■ **Data provided**:
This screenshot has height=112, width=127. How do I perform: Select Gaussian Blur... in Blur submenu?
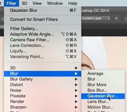[103, 96]
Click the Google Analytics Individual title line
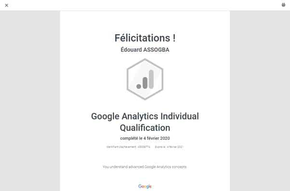Screen dimensions: 290x191 (145, 116)
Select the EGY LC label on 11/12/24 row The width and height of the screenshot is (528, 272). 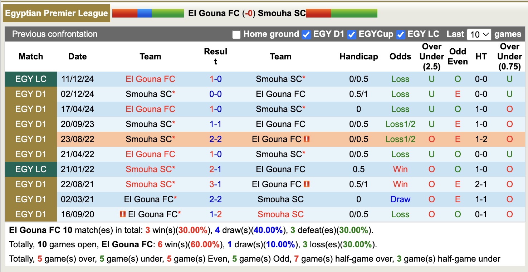tap(31, 79)
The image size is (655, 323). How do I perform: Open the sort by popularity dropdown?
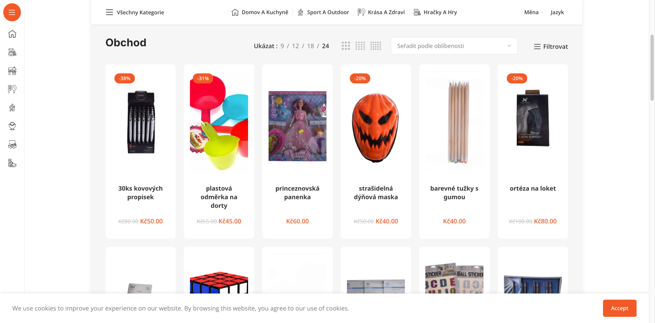454,46
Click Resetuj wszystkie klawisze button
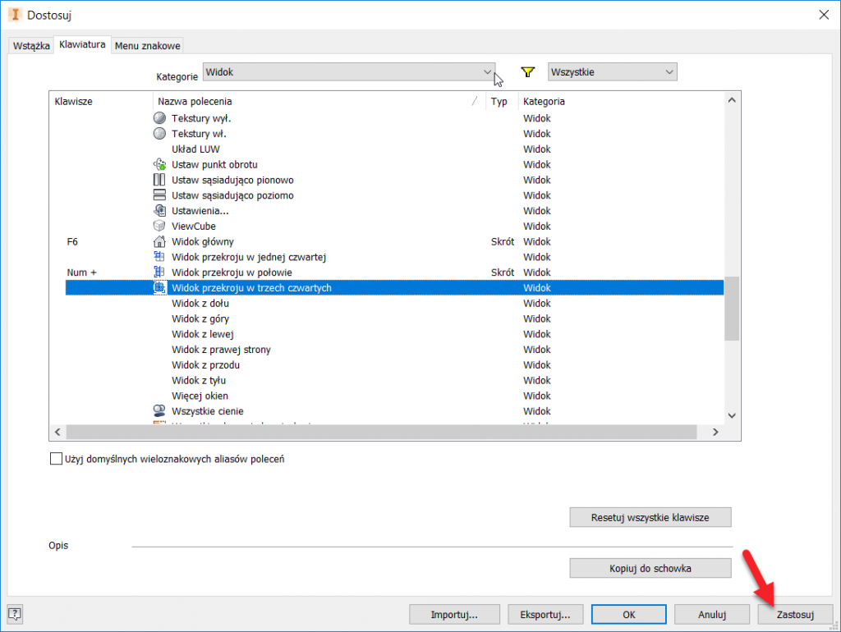841x632 pixels. pyautogui.click(x=650, y=518)
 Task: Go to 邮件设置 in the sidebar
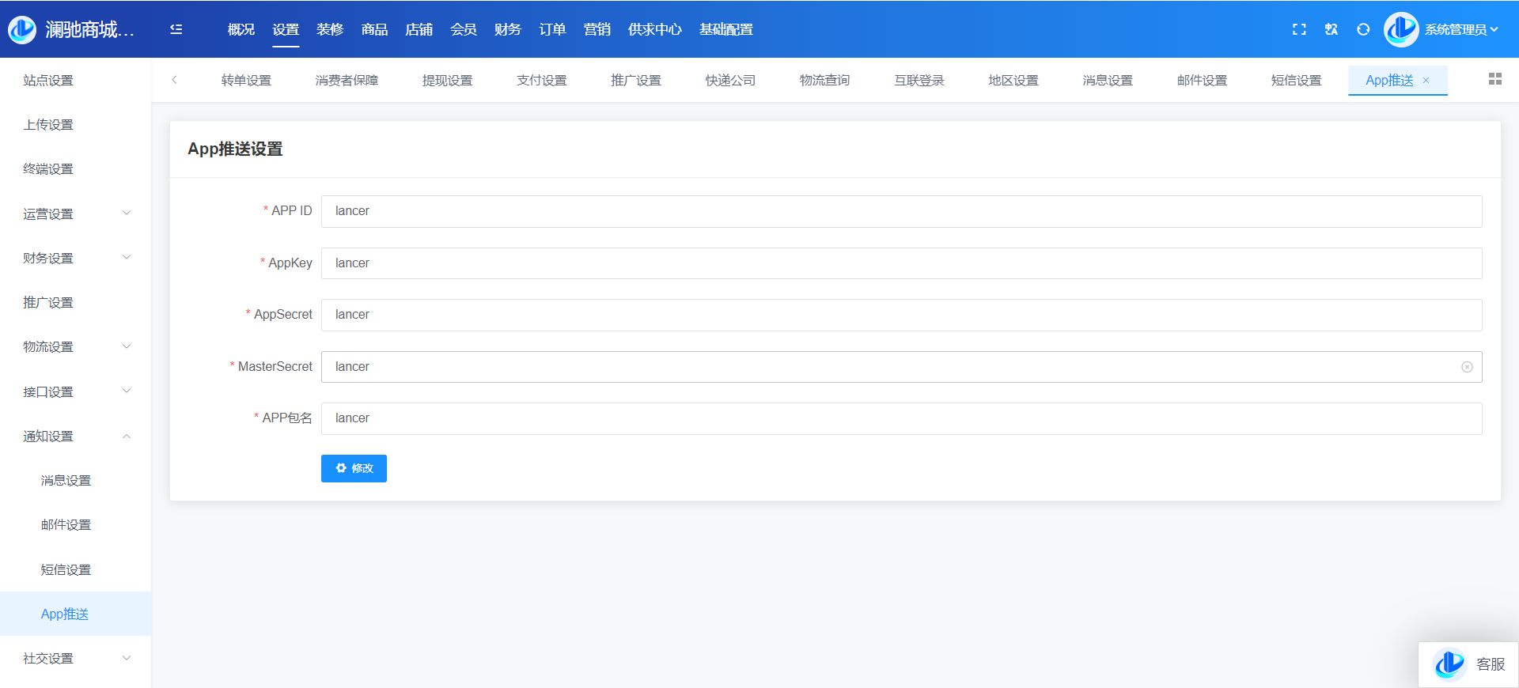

■ **About this exercise**:
Could you write out verbatim only those lines that run from the line containing "The image size" through the end of the listing above, both included, without the pictures?

■ **Answer box**:
The image size is (655, 323). How do I perform: Open the sort by popularity dropdown?
454,46
Click Resetuj wszystkie klawisze button
841x632 pixels. pyautogui.click(x=650, y=518)
 Task: Go to 邮件设置 in the sidebar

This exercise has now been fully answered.